[Belge bölümü]:
————

Şeytan, insanı ilk-başta tâviz verdirerek ayartmıştı
ve el-an da bu taktiğini kullanıyor. Kur’ân göz-ardı edilmeden tâviz verilemez.
Mü’min için tâviz, “Kur’ân’a rağmen verilen” şeydir.
İyi usta, işinden tâviz vermeyendir.
“Zînâya yaklaşma” diyor Allah. Zînâ; zînâya yaklaşarak
yâni tâviz vererek başlar. Zînâya yaklaşmak zînâ için bir tâvizdir.
Tâviz, tahrifi başlatır ve yayar. Sonuçta din tahrip
olur. Hristiyanlar teslise ilk-başta karşıydılar fakat, “ileride nasıl olsa değiştiririz,
şimdilik ses çıkarmayalım” diyerek bu konuda Roma’ya tâviz bir-süre sonra dinleri
oldu. Çünkü verilen tâvizi geri döndürmek çok zordur. Bu bağlamda hak dinden
verilen tâviz, bâtıl dinlerin kaynağıdır. Bâtıl dinler, hak dinden verilen tâvizler
üzerine kurulmuştur.
Tâviz vermemenin bedeli ağırdır. Bâzen tüm malın ve
mülkün ve hattâ hayâtın verilmesini gerektirebilir. Bu bedeli göze alabilenler
ancak hiç-bir tâviz vermezler. Tâviz vermemenin bir sonucu olarak boykot, hapis
sürgün vs. en hafif olanlarıdır.
Bilindiği gibi Peygamberimiz, müşriklerin küçük de
olsa bir tâviz koparmak için yaptıkları “dönemsel yöneticilik” tekliflerini en
ufak bir tâviz vermeyerek reddetmiştir. Bir yazıda bu şu şekilde anlatılır:
“Mekke müşrikleri Hz. Peygamber’le uzlaşma yolları aradılar. Bâzı
tâvizlerine karşılık bâzı tâvizler istiyorlardı. Bu tâvizler arasında “dilersen
bir sene sen hükümdar ol ve bizi yönet, bir sene de biz yönetelim” teklifi de
vardı. Ama Resûlullah, tüm bu tekliflere Kur’ân-ı Kerim'den âyetler okuyarak
kesin red cevâbı veriyordu. Oysa müşrikler “bizim sistemimize dokunma, ama
onu gel sen yürüt” diyorlardı. Temelinde şirk ve adâletsizlik olan bir
rejimin yönetimi Peygamber'in eline tümüyle veya iki yılda bir geçseydi ne
değişirdi ki?. Müşrikler de tekliflerinin bilincindeydiler. Çünkü “biz sana
uyarsak, yerlerimizden (mevkîlerimizden) hızla çekilip alınacağız” (Kasas 57)
diyorlardı. Zâten Resûlullah’ın amacı da buydu: Hâkimiyet hakkını onlardan
almak, taptıkları putları ortadan kaldırmak ve şirkin yerine tevhidi, zulmün
yerine İslâm adâletini ikâme etmek, yâni Kureyş düzenini kökünden yok etmek,
darmadağın edip devirmekti. Yine bir defâsında amcası Ebû Tâlib aracılığıyla,
müşriklerin, Efendimiz’e teklif ettikleri bir-kaç husustan biri de “istersen gel,
seni başımıza kral yapalım” teklifi idi. Bu-günkü siyâsîlerin bırakın krallığa,
bakanlığa; milletvekilliği teklifine bile nasıl can attıklarını bir düşünelim.

————

[Yapılacak iş]: Tâviz üzerine metinden "İyi usta, işinden" ile "için bir tâvizdir." arasındaki kısmı, iki uç da dahil olmak üzere, hiç değiştirmeden verir misin?

[Verilen bilgiler]:
————

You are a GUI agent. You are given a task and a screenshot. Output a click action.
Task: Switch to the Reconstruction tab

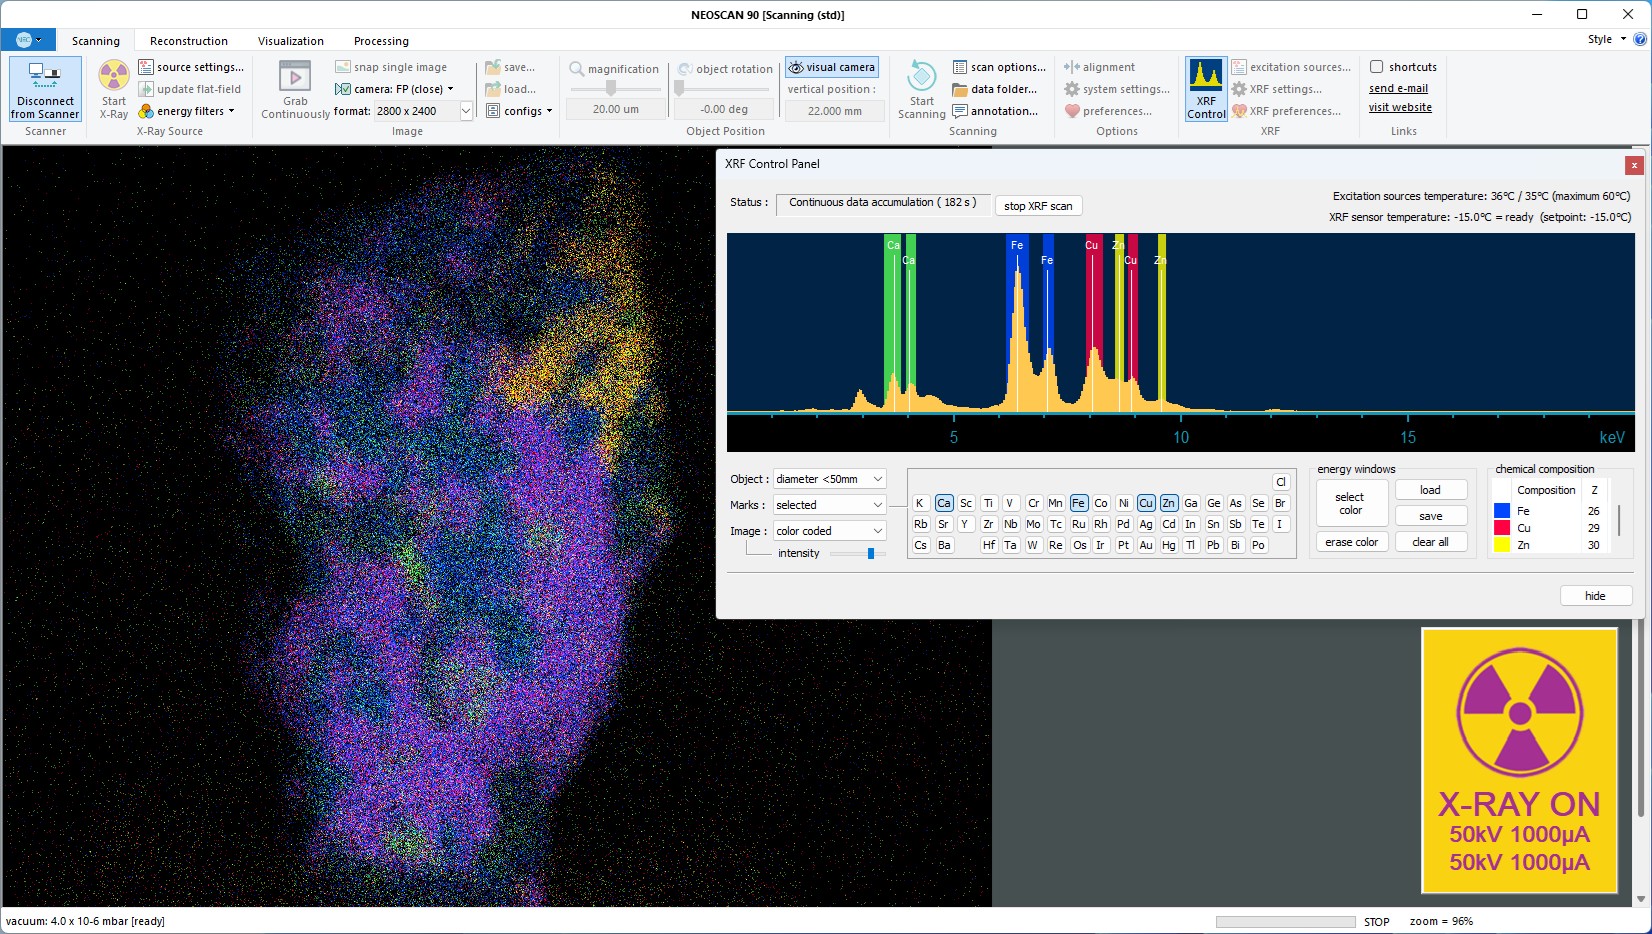[x=189, y=41]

————

[Alıştırmanın cevabı]:
İyi usta, işinden tâviz vermeyendir.
“Zînâya yaklaşma” diyor Allah. Zînâ; zînâya yaklaşarak
yâni tâviz vererek başlar. Zînâya yaklaşmak zînâ için bir tâvizdir.